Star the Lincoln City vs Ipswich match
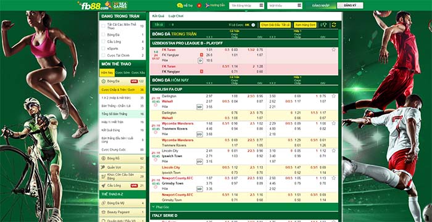Screen dimensions: 432x222 click(334, 150)
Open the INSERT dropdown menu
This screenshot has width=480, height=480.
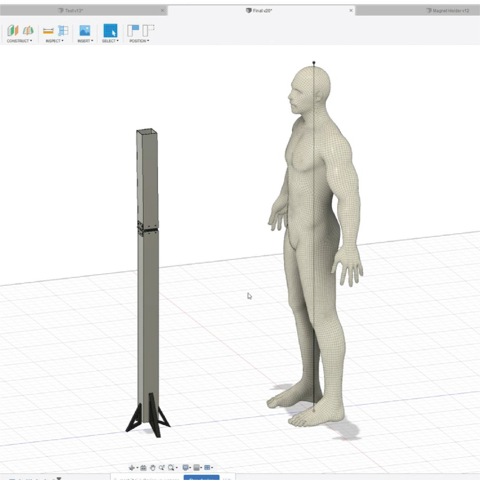point(85,41)
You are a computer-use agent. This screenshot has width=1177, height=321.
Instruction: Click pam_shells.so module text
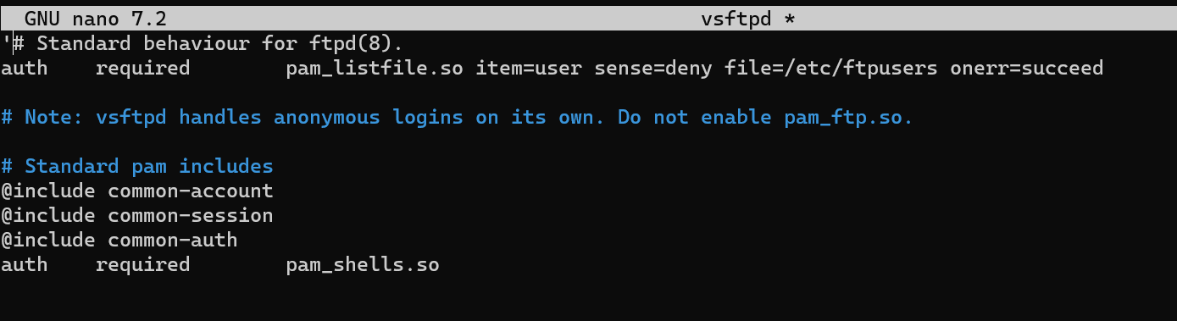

*Your goal*.
What is needed is an exact copy of all the entries above, minus the pictures.

*Reply*.
Star the Lincoln City vs Ipswich match
Screen dimensions: 432x222 click(334, 150)
Open the INSERT dropdown menu
This screenshot has width=480, height=480.
point(85,41)
You are a computer-use agent. This screenshot has width=1177, height=321.
Instruction: Click pam_shells.so module text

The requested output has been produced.